The planet TrES-4 is 20 times the diameter of Earth and 1.7 times the diameter of the largest planet in our solar system, Jupiter.
Scientists believe the planet is composed mainly of hydrogen and with a temperature of 2,300-degrees Fahrenheit, it's unlikely anything lives there.
"There is probably not a really firm surface anywhere on the planet. You would sink into it," said Georgi Mandushev, a research scientist at Lowell and lead author of an article announcing the finding in the peer-reviewed Astrophysical Journal Letters.
Lowell, along with the California Institute of Technology's Palomar Observatory in San Diego County and telescopes operating in Spain's Canary Islands, discovered the planet circling a star 1,400 light-years away in the constellation Hercules.
Lowell scientists first spotted the new planet and a smaller one in spring 2006.
Scientists at Caltech, Harvard University and the W.M. Keck Observatory in Hawaii later confirmed the discovery.
In May, scientists announced the discovery of the smaller planet, TrES-3.
"It's very solid stuff," astronomer Alan Boss at the Carnegie Institution of Washington said of the discovery of TrES-4, marveling at the planet's enormously low density - about half that of Saturn in earth's solar system.

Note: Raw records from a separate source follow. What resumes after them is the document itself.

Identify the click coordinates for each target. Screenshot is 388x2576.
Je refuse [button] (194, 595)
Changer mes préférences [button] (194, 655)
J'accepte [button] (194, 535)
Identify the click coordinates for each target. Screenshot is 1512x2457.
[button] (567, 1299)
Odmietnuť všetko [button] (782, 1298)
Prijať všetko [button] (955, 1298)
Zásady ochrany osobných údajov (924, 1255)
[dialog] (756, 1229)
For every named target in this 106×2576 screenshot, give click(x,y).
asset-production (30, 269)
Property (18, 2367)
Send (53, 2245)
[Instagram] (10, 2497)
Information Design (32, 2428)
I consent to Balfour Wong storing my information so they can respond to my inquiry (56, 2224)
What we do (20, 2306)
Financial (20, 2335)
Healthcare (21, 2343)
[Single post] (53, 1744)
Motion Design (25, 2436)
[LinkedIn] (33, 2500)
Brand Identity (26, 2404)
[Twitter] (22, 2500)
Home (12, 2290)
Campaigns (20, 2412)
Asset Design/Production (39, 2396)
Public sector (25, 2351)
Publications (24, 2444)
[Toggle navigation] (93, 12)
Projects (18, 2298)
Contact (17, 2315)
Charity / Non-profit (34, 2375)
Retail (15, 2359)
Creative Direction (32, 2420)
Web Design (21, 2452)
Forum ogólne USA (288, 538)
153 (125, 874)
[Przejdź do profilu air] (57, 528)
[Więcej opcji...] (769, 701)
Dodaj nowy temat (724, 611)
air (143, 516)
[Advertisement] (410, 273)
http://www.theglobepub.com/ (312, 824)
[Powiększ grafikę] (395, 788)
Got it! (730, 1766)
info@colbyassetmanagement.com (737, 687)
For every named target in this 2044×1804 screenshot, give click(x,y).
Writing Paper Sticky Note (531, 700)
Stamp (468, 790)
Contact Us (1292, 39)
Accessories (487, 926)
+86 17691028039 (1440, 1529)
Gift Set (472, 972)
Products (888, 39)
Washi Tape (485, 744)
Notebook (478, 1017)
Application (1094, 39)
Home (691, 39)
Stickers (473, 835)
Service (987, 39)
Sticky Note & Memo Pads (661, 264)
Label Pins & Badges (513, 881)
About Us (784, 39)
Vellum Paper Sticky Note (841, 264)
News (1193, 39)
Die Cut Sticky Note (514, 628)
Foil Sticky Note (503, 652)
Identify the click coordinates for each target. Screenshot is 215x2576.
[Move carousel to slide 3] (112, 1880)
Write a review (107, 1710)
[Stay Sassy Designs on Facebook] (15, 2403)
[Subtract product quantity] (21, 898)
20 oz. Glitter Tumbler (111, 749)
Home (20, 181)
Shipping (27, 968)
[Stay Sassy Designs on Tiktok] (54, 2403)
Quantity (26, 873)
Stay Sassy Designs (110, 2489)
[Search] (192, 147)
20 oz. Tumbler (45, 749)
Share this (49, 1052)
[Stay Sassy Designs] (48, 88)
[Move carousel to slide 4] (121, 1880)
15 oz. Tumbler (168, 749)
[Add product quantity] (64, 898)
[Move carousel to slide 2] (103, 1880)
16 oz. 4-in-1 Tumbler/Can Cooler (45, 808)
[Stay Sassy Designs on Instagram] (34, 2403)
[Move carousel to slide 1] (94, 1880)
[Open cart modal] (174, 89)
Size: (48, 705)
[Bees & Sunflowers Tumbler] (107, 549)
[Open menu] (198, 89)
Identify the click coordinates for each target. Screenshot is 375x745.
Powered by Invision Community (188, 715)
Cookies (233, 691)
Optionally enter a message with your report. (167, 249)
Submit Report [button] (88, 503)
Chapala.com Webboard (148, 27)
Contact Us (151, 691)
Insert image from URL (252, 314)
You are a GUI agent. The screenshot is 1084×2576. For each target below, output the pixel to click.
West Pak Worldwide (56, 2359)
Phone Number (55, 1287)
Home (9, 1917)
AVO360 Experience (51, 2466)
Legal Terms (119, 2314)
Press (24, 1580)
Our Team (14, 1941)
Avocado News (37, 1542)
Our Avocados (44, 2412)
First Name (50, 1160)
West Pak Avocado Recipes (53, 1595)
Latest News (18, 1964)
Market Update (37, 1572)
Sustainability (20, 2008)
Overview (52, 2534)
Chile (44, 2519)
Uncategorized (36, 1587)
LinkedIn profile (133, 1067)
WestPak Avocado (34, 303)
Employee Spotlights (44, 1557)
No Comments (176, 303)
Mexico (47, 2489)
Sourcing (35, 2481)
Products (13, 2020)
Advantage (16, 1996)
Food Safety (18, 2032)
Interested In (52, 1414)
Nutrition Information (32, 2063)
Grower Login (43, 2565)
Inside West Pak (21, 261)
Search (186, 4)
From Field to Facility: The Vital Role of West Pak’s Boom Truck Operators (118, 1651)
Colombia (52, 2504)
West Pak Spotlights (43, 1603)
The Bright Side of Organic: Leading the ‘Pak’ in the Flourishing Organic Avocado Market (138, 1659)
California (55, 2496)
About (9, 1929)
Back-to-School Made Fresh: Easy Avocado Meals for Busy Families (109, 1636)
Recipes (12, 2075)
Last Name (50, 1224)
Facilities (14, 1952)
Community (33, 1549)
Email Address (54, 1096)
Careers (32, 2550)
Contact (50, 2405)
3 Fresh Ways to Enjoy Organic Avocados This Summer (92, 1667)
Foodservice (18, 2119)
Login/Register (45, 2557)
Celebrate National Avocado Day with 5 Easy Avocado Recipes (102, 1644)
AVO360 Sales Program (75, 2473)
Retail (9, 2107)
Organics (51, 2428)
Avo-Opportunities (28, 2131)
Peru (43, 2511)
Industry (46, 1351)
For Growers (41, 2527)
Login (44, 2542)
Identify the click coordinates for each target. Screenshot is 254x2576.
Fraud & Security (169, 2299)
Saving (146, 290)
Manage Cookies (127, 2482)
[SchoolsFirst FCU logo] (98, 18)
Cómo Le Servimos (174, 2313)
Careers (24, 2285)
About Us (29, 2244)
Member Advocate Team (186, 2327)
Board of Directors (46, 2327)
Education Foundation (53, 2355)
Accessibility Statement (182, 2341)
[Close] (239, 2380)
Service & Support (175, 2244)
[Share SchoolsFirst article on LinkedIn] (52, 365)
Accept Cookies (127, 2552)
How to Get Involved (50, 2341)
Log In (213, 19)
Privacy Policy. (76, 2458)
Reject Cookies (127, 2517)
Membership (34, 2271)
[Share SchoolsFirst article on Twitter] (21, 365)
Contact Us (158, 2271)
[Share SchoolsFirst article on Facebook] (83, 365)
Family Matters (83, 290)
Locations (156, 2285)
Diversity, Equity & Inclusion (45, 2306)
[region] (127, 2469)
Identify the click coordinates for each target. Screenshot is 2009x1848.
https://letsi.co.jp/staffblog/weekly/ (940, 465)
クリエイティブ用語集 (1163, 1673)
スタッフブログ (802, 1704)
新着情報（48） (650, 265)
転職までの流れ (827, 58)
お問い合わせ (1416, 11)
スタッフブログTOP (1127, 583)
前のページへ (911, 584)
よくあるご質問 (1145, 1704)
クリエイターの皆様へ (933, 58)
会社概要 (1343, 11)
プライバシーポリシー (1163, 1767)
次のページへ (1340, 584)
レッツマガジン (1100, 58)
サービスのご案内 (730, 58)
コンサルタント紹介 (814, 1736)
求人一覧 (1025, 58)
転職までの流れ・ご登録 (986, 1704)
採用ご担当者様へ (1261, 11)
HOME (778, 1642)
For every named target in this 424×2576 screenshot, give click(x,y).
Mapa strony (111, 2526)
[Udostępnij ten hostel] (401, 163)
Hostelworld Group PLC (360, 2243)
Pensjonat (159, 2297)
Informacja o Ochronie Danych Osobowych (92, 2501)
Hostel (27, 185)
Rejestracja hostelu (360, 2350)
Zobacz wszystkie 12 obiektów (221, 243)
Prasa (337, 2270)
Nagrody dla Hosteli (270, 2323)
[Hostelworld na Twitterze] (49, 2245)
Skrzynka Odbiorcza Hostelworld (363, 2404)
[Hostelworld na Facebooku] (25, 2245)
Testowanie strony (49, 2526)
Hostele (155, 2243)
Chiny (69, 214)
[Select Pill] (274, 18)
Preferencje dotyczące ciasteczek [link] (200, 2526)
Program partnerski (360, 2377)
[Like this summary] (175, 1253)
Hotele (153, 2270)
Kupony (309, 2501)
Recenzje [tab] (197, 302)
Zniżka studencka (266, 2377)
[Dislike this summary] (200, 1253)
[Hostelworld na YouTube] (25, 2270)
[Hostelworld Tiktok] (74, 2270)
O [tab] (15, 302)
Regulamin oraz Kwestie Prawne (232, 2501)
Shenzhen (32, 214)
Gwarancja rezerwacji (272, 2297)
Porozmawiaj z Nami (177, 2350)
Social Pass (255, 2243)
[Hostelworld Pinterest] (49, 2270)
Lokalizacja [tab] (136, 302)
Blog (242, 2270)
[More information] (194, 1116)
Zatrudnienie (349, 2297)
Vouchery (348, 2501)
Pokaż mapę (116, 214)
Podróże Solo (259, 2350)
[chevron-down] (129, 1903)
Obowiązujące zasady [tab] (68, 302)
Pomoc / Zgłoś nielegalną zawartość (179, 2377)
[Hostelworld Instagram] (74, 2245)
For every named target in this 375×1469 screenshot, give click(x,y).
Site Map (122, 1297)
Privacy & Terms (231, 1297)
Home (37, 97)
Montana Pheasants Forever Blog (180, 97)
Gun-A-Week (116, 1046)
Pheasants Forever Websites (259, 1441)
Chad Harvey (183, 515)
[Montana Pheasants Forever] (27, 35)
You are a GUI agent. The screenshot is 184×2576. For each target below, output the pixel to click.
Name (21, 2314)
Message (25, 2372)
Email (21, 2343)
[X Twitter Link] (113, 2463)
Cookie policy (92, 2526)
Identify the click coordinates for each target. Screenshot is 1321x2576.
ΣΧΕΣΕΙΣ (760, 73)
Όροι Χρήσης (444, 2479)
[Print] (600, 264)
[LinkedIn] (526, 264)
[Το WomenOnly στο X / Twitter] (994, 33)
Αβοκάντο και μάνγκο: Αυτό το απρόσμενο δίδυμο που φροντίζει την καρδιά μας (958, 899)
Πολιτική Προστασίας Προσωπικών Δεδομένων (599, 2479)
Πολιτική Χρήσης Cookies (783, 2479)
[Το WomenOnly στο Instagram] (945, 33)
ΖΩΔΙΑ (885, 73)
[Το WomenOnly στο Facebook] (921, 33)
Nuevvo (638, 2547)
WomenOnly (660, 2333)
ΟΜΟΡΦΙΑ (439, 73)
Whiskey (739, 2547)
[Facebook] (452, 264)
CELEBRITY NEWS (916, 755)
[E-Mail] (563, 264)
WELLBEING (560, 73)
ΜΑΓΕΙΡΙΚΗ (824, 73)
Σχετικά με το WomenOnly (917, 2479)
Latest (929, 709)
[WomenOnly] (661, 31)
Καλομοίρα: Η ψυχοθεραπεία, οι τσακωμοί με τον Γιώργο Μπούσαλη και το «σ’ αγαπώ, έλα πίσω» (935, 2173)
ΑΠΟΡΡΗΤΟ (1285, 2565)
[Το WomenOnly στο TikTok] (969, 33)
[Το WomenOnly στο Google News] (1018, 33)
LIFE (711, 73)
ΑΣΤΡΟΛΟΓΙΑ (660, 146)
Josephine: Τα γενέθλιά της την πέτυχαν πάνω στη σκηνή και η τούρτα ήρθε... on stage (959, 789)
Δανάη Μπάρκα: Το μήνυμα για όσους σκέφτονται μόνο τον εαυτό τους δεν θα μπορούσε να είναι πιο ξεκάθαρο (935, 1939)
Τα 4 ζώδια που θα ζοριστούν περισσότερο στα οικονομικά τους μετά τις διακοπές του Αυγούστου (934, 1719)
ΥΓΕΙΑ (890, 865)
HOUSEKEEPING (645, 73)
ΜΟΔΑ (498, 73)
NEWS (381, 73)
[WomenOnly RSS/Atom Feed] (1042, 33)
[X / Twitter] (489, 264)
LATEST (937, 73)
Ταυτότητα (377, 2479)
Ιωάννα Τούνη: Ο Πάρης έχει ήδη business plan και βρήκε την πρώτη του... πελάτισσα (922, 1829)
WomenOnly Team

"It's really amazing when you think that none of the planets in our solar system" have nearly that low density, Boss said. "It's just letting us know that nature has some surprises for us ... a much wider range of possibility than we could imagine."
Boss said scientists "can't understand why these so-called fluffy planets are so fluffy. It really is a mystery, just how they can be so low-density."
The puzzle is both "a major concern and a problem" for scientists, but also as "an opportunity for us to learn something new," he said.
"The fact that we're seeing things with a range of radii, that means that the planets are not as simple as we would have thought based on our solar system."
Scientists are also working on the possibility of another planet in the same constellation. "It's tough," Mandushev said. "We're not really sure what's going on there. There might actually be another planet in this field, which would be incredible."
The participating Lowell telescope is housed on top of Anderson Mesa, about 15 miles south of Flagstaff.
Lowell is best known for the 1930 discovery of Pluto, which since has been demoted from planet status.